James Ensor (1860-1949) est un peintre belge qualifié de novateur et de torturé lors de l’exposition de certaines de ses toiles en 2009 au musée d’Orsay en collaboration avec le Museum of Modern Art de New-York.

Peintre inclassable, le début de l’œuvre de James Ensor est influencé par le mouvement naturaliste. Sa peinture du début le fait être rangé parmi les peintres impressionnistes dont pourtant il se défendait. Dès le début des années 1880, les masques apparaissent dans sa peinture. Mais c’est quelques années plus tard quedeux événements majeurs marqueront à jamais sa peinture et sa créativité. En 1887, l’artiste perd son père et sa grand-mère auxquels il était très attaché. Au même moment, ses peintures sont mal accueillies par la critique. Un tournant s’opère alors pour James Ensor. Blessé et déçu, il se réfugie derrière la peinture de masques avec l’utilisation de couleurs vives.

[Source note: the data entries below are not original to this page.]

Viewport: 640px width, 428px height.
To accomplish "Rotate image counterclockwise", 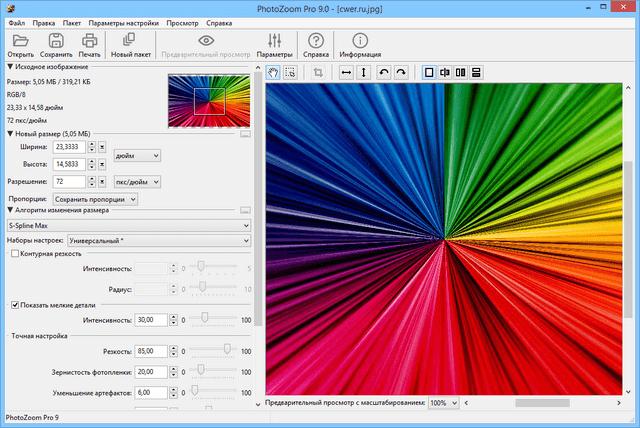I will click(383, 72).

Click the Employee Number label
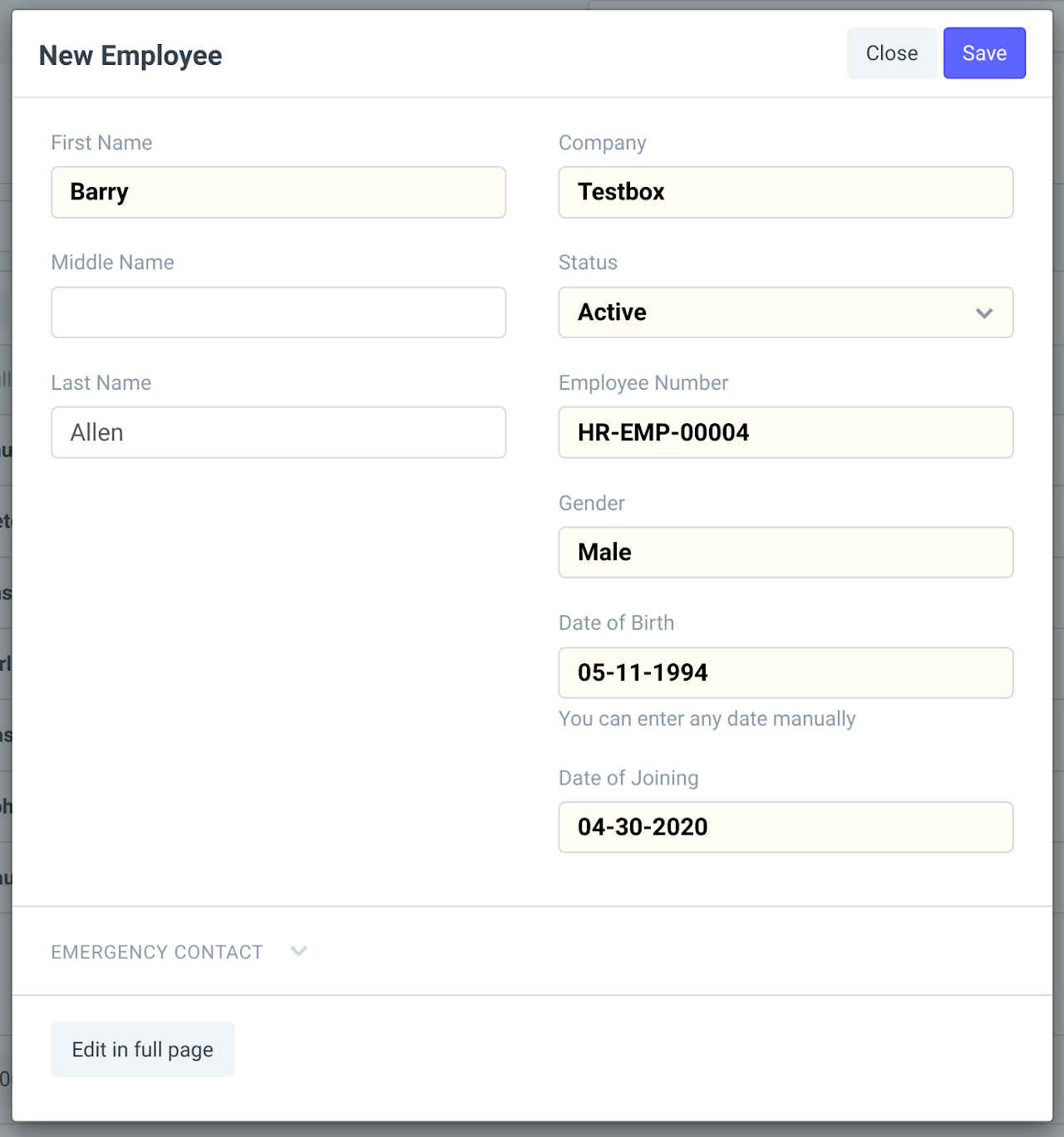pyautogui.click(x=643, y=383)
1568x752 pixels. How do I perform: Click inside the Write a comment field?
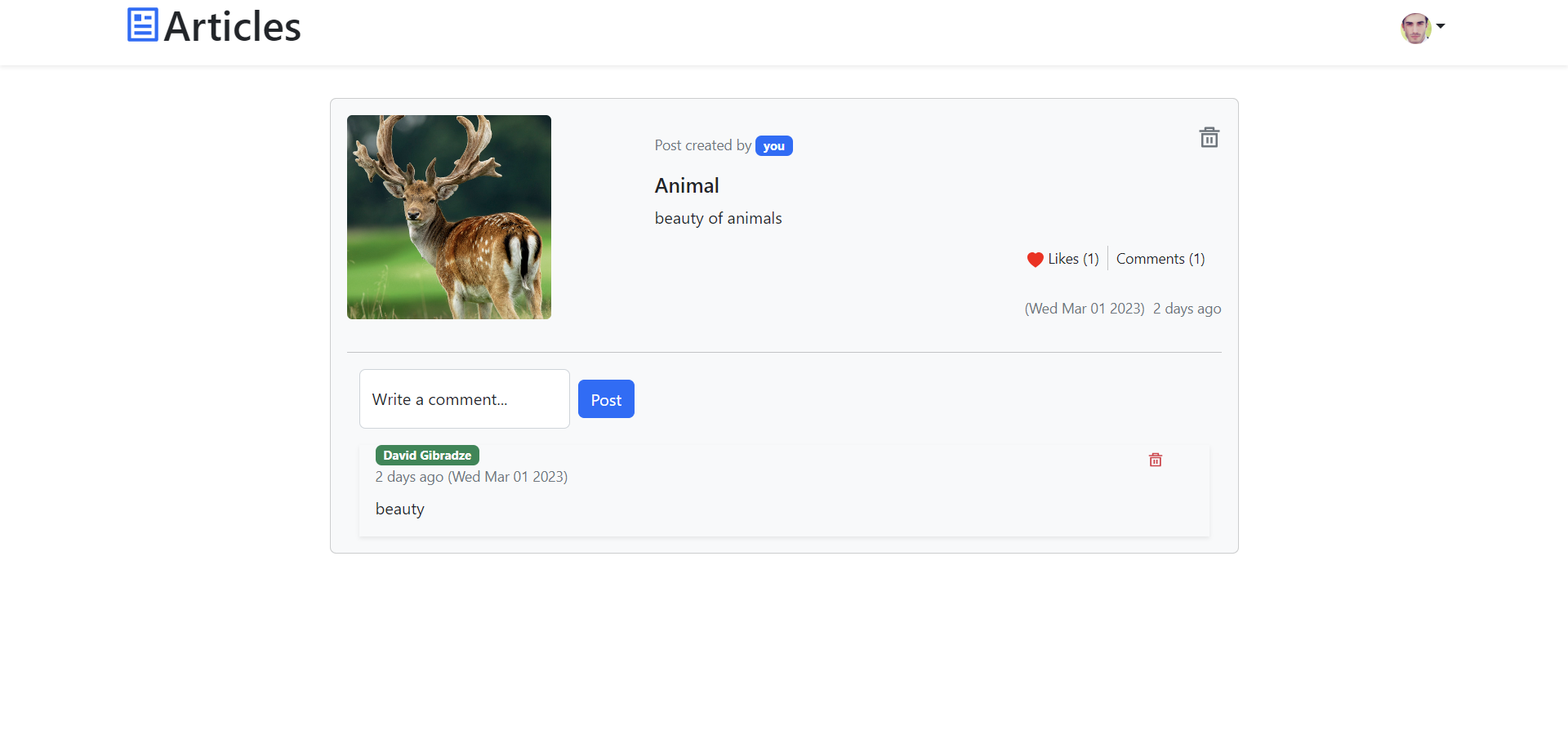(464, 398)
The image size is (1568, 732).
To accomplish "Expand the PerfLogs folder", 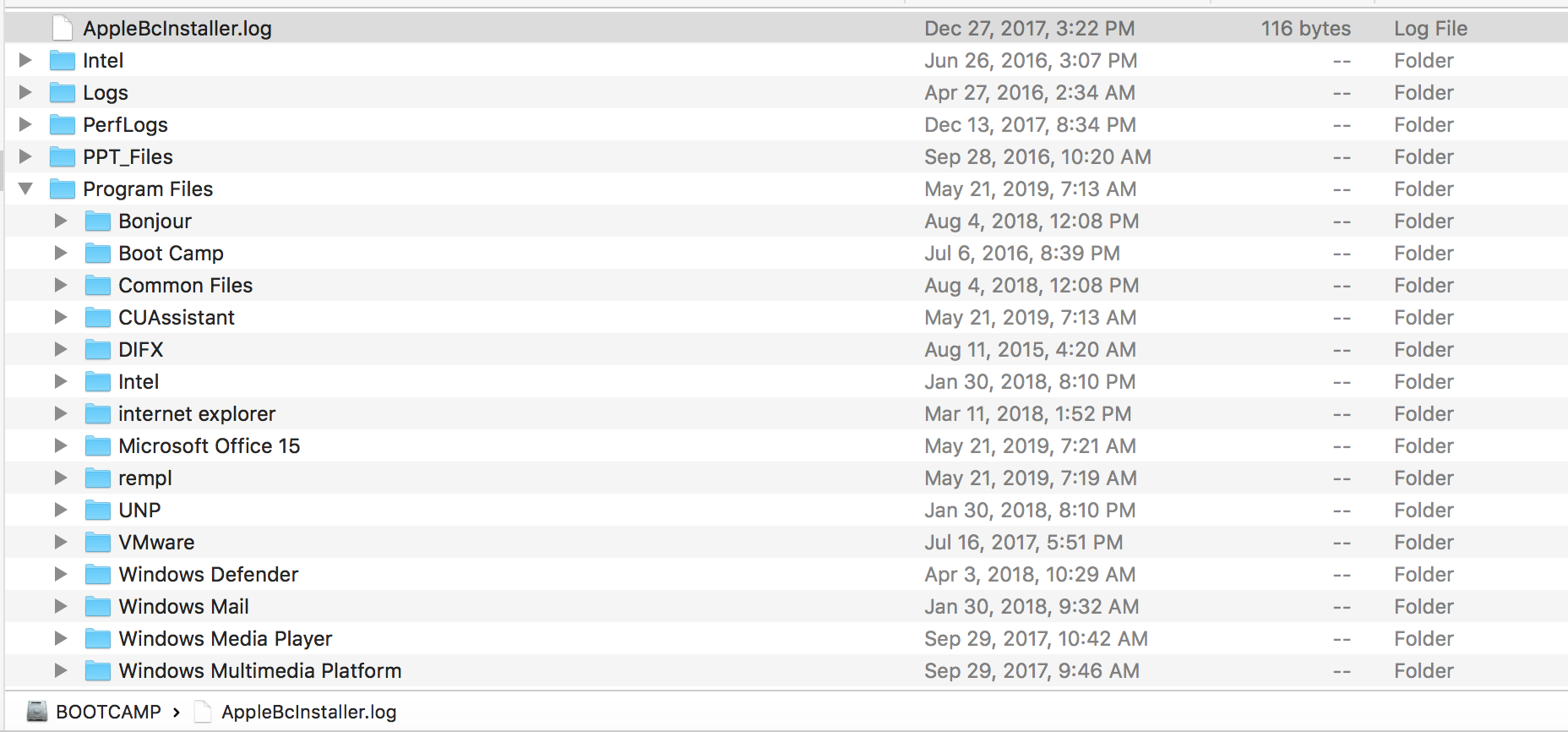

La critique est vécue pour ce peintre comme extrêmement violente, voir persécutive. Pour se protéger de la jouissance de l’Autre, il développe alors un imaginaire onirique et grotesque, avec cette utilisation de masques de carnaval et cette dramatisation de l’usage de la couleur et de la lumière. Cette atmosphère de carnaval est alors proche de l’angoisse et de la peur.

 Mais ce qui semble particulièrement intéressant dans l’œuvre de James Ensor, c’est dans sa créativité à faire face à la jouissance de l’Autre, lorsqu’il est confronté aux critiques qui auront une valeur de persécution à ses yeux. En effet, d’habitude le masque est utilisé pour voiler, camoufler l’horreur. C’est d’ailleurs ce que fait le sujet névrosé avec le fantasme. Or dans les tableaux de ce peintre, c’est dans le masque lui-même que se trouve l’horreur, le réel de l’inconscient.. On peut alors imaginer la visée de James Ensor dans l’invention de ces masques : saisir le spectateur et finalement pétrifier l’Autre qui tente de l’assaillir. James Ensor tend par cette manœuvre à faire figure d’une Méduse dans la mythologie grecque afin de pétrifier ce qui fera son trauma : le regard.